My name is Kathleen, and I have been researching my family history since I was a child. I love to go into county courthouses and smell the old books and paper... or is it dust? This blog will focus on the stories I've heard over the years and the research methods I follow. I am particularly interested in data management and cloud genealogy.

Some of my personal areas of interest include Southern Maryland and DC (Robie, Rhodes, Grimes, Lindsey), NY state (Hill, Cookingham, Flynn, Rhodes, Skinner, Wheeler, Mead, Havens, Trotter), NJ (Parcell), North Carolina and Eastern TN (Lynch, Seabolt, Spears), MO (Wilcox, Kiddell), and CA (Simi, Grady)

I am always happy to compare notes or share my experiences, so please leave a comment!

Monday, September 23, 2013

Some thoughts on having a genealogy elevator pitch

I just returned from the inaugural New York State Family History Conference in Syracuse.  While there have been New York tracks at other conferences, at last there is an event focusing solely on research in New York State.  Sponsors expect this to be a biennial event, and I certainly plan on attending the next one in 2015!

New York has a reputation of being difficult to research due to a complex legal system, inconsistent record keeping, changing jurisdictions, and countless records lost because of fires and natural disasters.
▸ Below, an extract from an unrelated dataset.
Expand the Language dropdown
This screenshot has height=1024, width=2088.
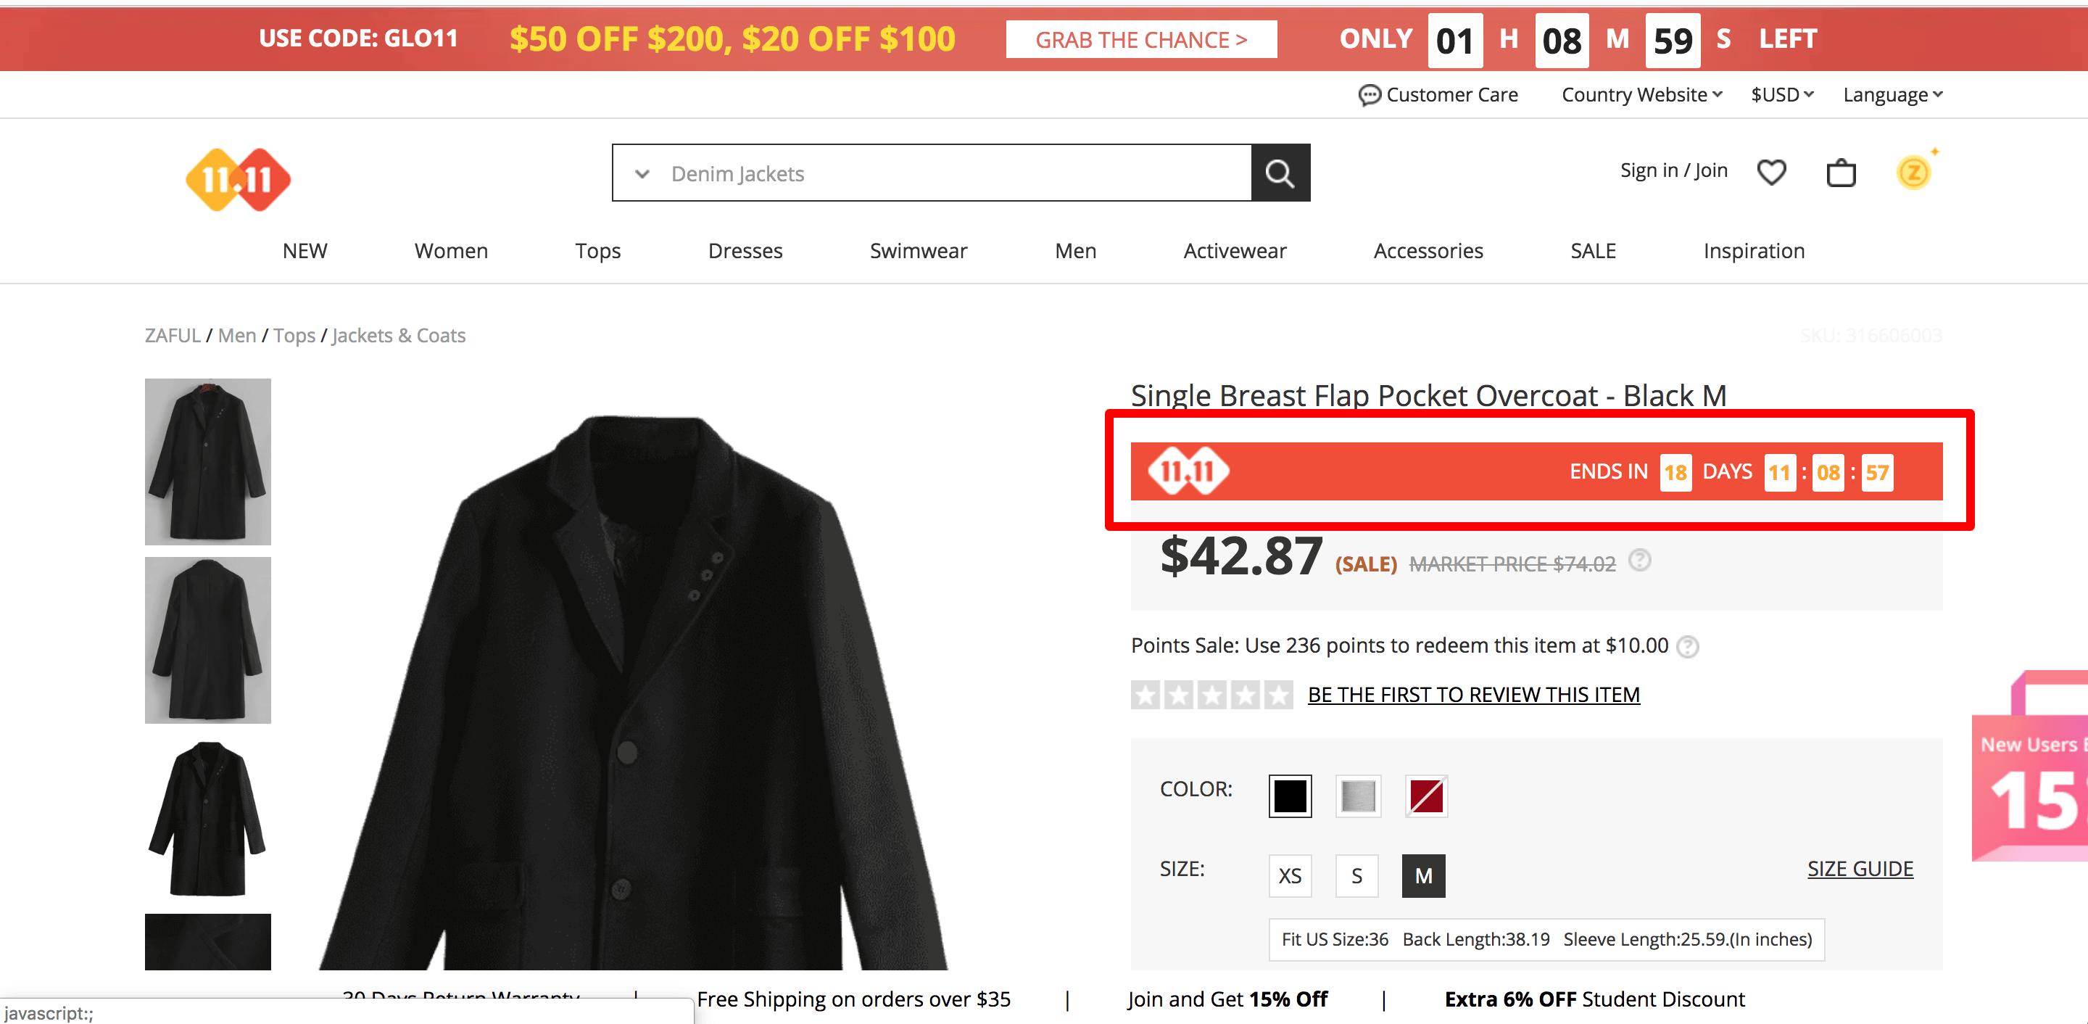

Speakers at the conference helped navigate this morass, and I left feeling that I might actually have a new plan of attack for my most challenging brick walls.

One of the best parts of going to a genealogy conference, though, is that you are surrounded by 400 others who share your seldom-appreciated obsession with dead people.  The trouble is, most of them are interested in other dead people and have not the slightest shred of interest in yours....and that's what I want to talk about.  

There is an art and a science to getting along with others at a genealogy conference!  I can't tell you the number of people I met who wanted to tell me a long and convoluted story about how they finally found their ancestral family out of ten others with the same name.  Others want to detail every step they took tracing their ancestor's home in the old country.  My perennial favorite is the type that insists on telling me that they have researched their family back to 1425 -- then proceeding to tell me all the names in their tree.   People like this must get so much indifference from their friends and family that they are desperate to share their discoveries with anyone who will listen.  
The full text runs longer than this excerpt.